How is language acquired? We don’t have to teach our children to speak; instead they just seem to pick it up on their own. Because language is acquired so readily, the study of language acquisition can be a messy business. What portion of language ability is “hard wired” into the brain, and what portion of it is “learned”? Or is the ability to learn what’s hard-wired?
One way researchers have found to study how healthy children learn language is to study those with disorders. If we can learn how a brain malfunction affects language learning, then the specific characteristics of the malfunction can give insight into how a normal brain works.

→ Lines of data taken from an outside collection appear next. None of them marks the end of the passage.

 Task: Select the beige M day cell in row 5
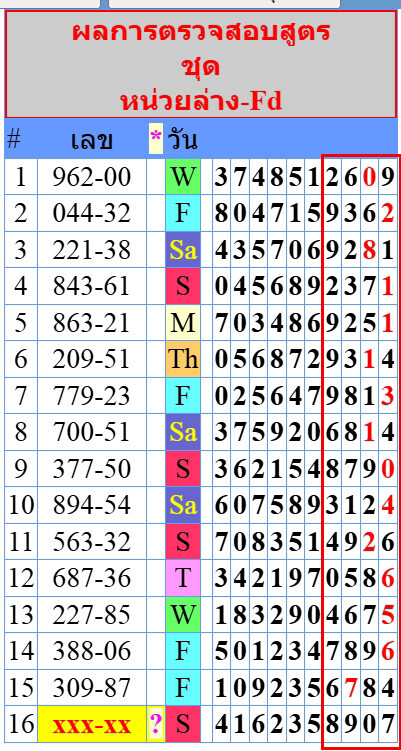183,322
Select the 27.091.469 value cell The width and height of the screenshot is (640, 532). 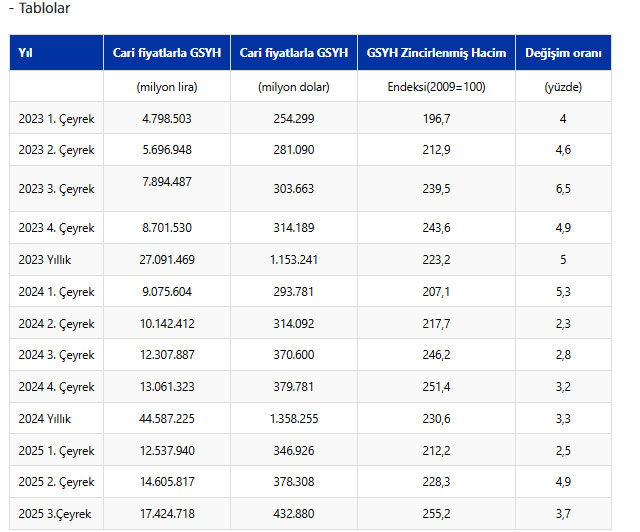click(x=167, y=259)
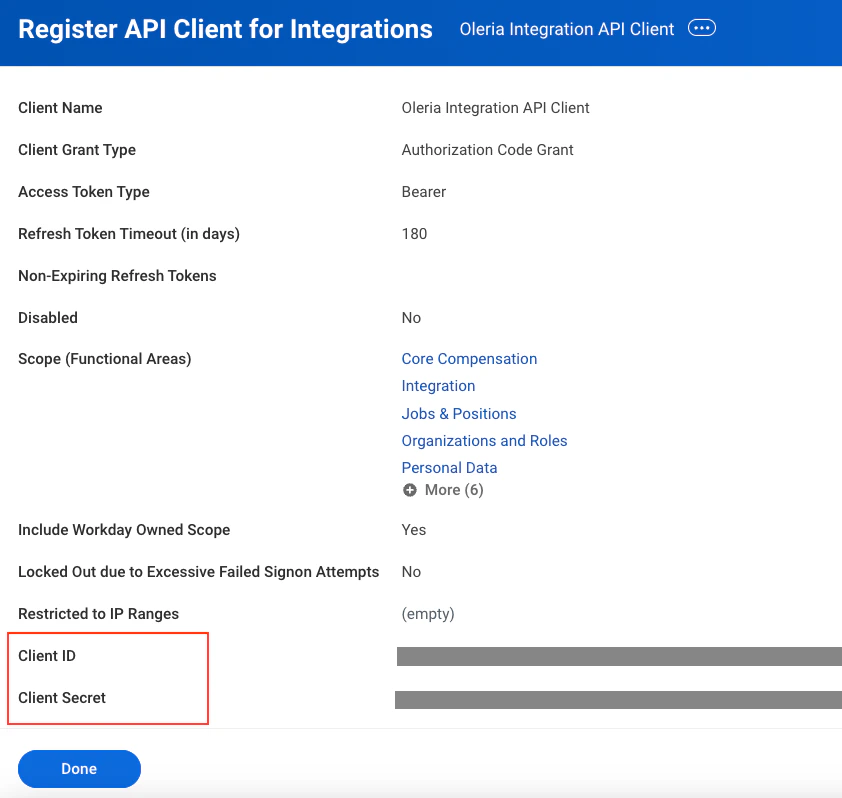
Task: Click the Yes value for Workday Owned Scope
Action: click(x=414, y=530)
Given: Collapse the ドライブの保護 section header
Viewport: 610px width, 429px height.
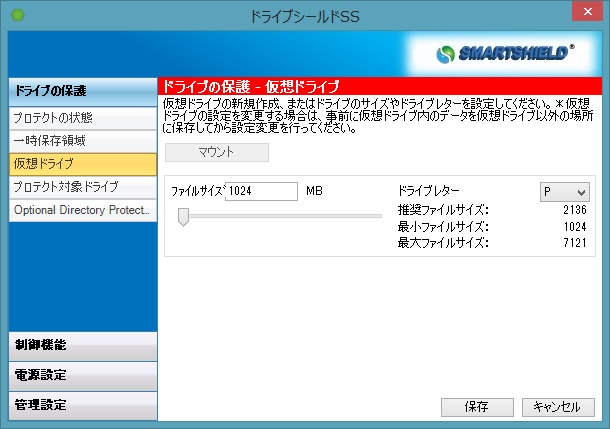Looking at the screenshot, I should tap(81, 92).
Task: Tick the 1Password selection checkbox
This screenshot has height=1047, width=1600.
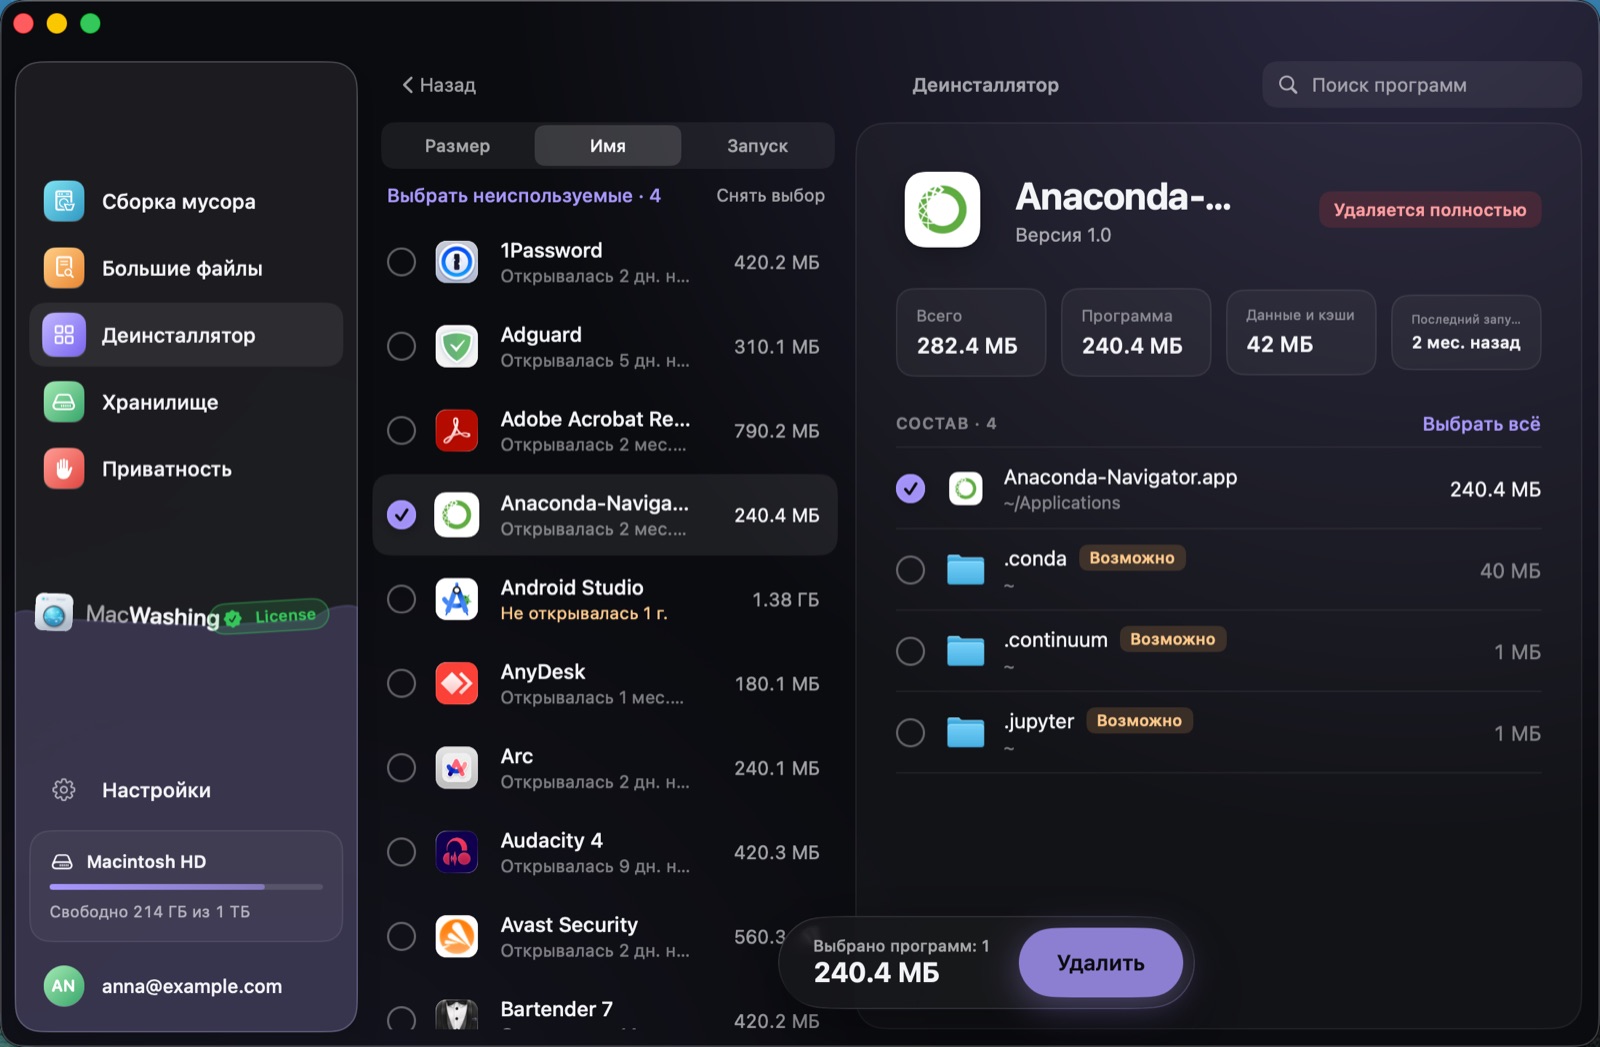Action: pyautogui.click(x=401, y=262)
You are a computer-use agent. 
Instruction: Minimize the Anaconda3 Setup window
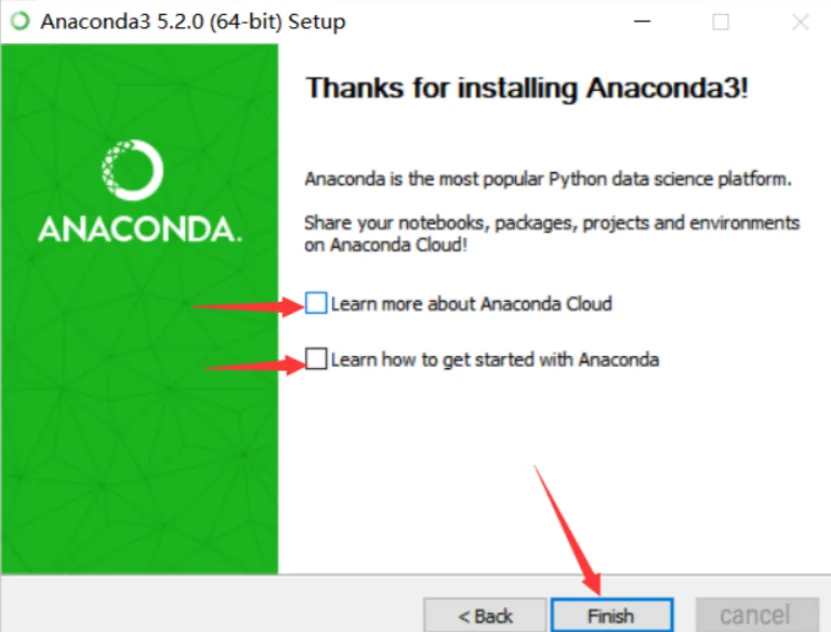pos(642,21)
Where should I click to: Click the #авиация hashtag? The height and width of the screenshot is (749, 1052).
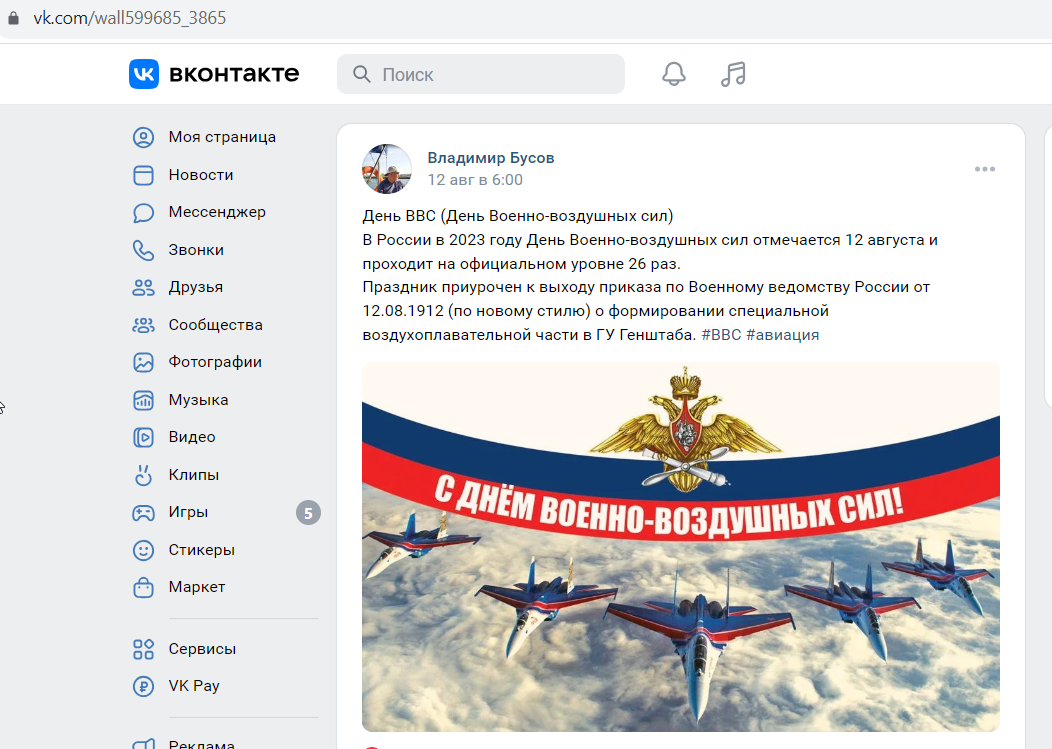coord(782,335)
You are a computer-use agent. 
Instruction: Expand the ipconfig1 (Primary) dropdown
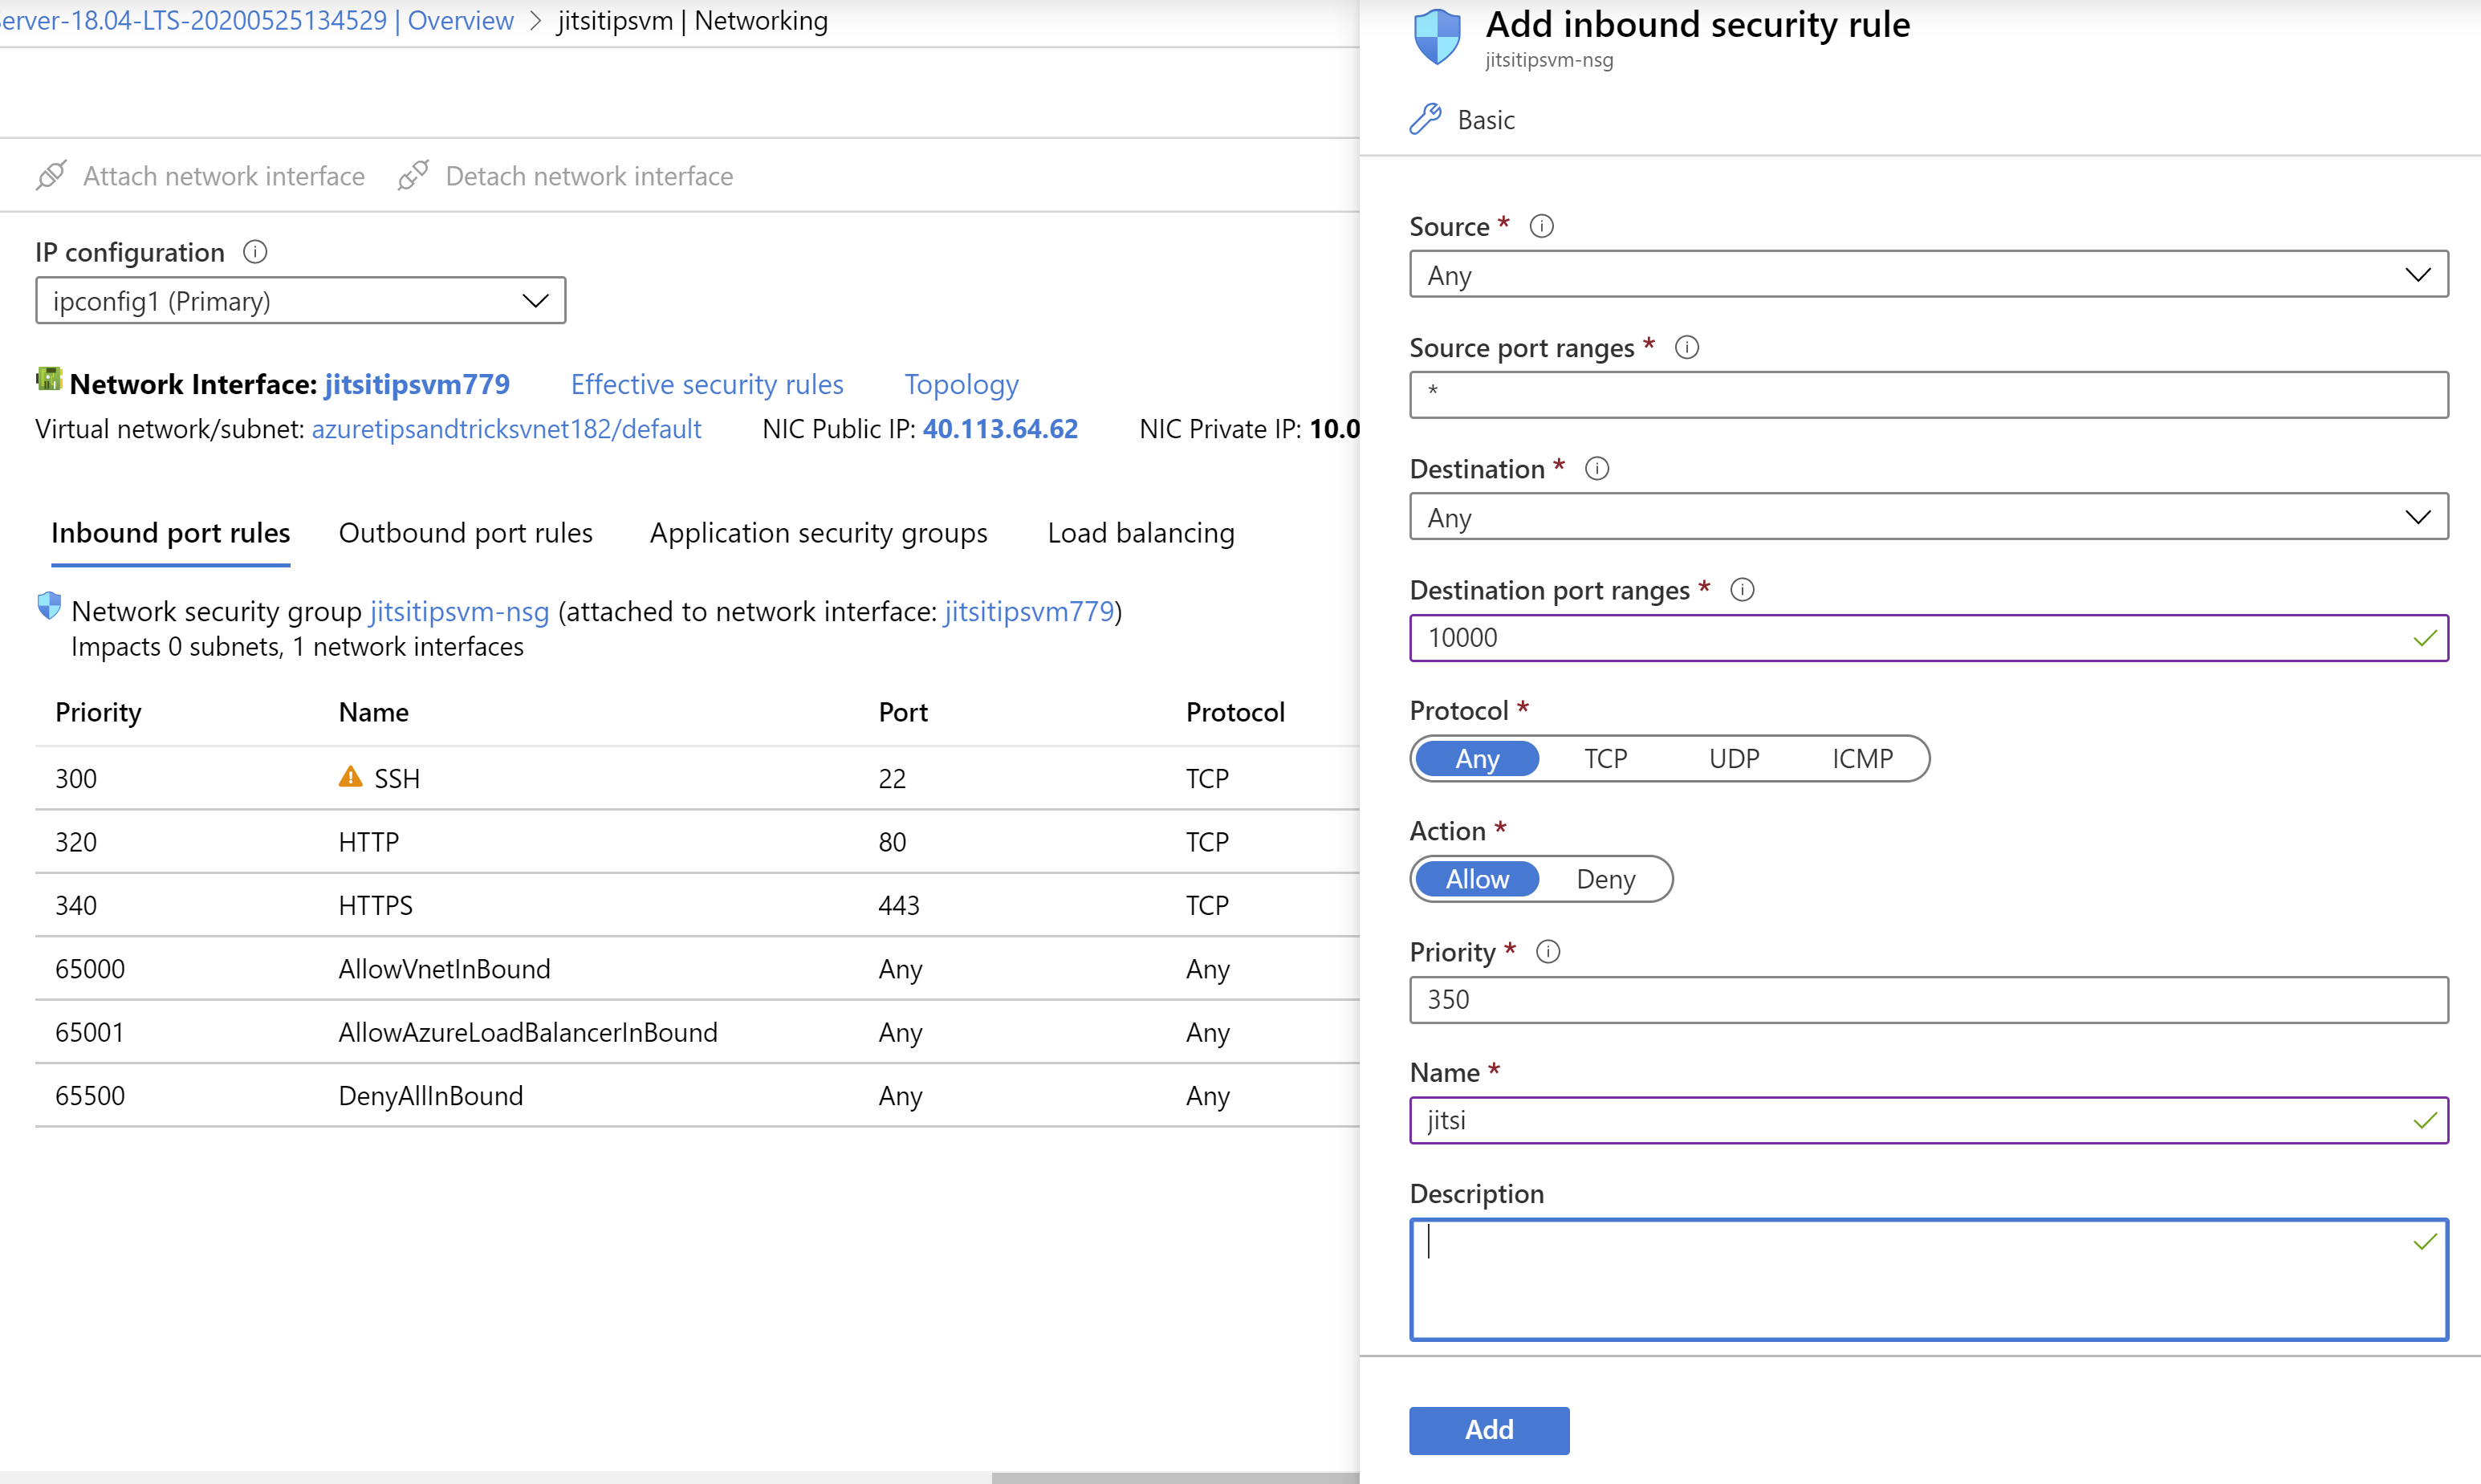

For example, SLI, or specific language impairment, is a condition that affects millions of children. While many children suffering from the condition eventually attain language proficiency, they can have difficulty in school because their ability lags behind other students. Speaking ability appears to be unimpaired, and cognitive abilities other than language are not affected. While vocabulary learning seems to be mainly delayed, there is some evidence that SLI sufferers never attain normal ability with grammar.
However, many studies focusing on language ability and language learning in children with SLI only assess language learning in artificial situations: ability to repeat new words or memorize lists of words. Janice Horohov and Janna Oetting of LSU wanted to know if they would find additional differences between kids with SLI and normal kids when they learned new words in a more natural situation (“Effects of Input Manipulations on the Word Learning Abilities of Children With and Without Specific Language Impairment,” Applied Psycholinguistics 2004). So Horohov and Oetting taught kids new words the same way much new vocabulary is learned: by reading them stories—Wake Up, Sun by David Harrison, and Snug Bug by Cathy East Dubowski and Mark Dubowski.
To ensure that the kids didn’t already know the new words, Horohov and Oetting replaced 16 of the words in the stories with nonsense words. They also varied the rate at which the stories were read (slow or fast) and they rewrote each of the stories with simple and complex sentences (Simple: “The chicken was very excited. She kootled her wings in the air.” Complex: “Chicken, because she was so excited, kootled her wings in the air.”).
There were three groups of children: 18 with SLI, averaging age 6; 18 without SLI who were the same age, and 18 younger kids (about four and a half years old) whose language ability matched the SLI kids. This language matching presents a bit of a problem for researchers. They want to understand how children with SLI develop differently, but what is the appropriate comparison group? The children with matching language ability have fewer cognitive and social skills. They might not even be potty-trained. But their agemates are possibly at a different stage in language development. Studying all three groups is the best possible compromise, but still can’t offer a true comparison.
Horohov and Oetting found that when the stories were read quickly, the SLI children learned new words at about the same proficiency as the language-matched group (after reading the book, children were given a multiple-choice “test” where they helped the experimenter understand what the “silly words” meant by pointing to a picture corresponding to the meaning), but not as well as the normal children their age.
However, when the stories were read slowly, the kids with SLI were able to learn the words more accurately than the language-matched group, and almost as well as the normal kids their own age. Reading quickly or slowly did not affect either group of normal kids; and the complex sentences posed no additional difficulty for any group, including the SLI group.
So one symptom of SLI appears to be a slowing of processing for certain aspects of language. The ability is present, but it cannot be executed as rapidly as in normal children. Horohove and Oetting suggest that reading and speaking slowly could be a good way to help children with SLI learn vocabulary more rapidly.
But perhaps equally importantly, this experiment adds one more piece to the puzzle of understanding how we learn language. Having the ability to learn language is useless unless that ability can be processed in real time; rapid processing of language is something we take for granted—until that ability is lost.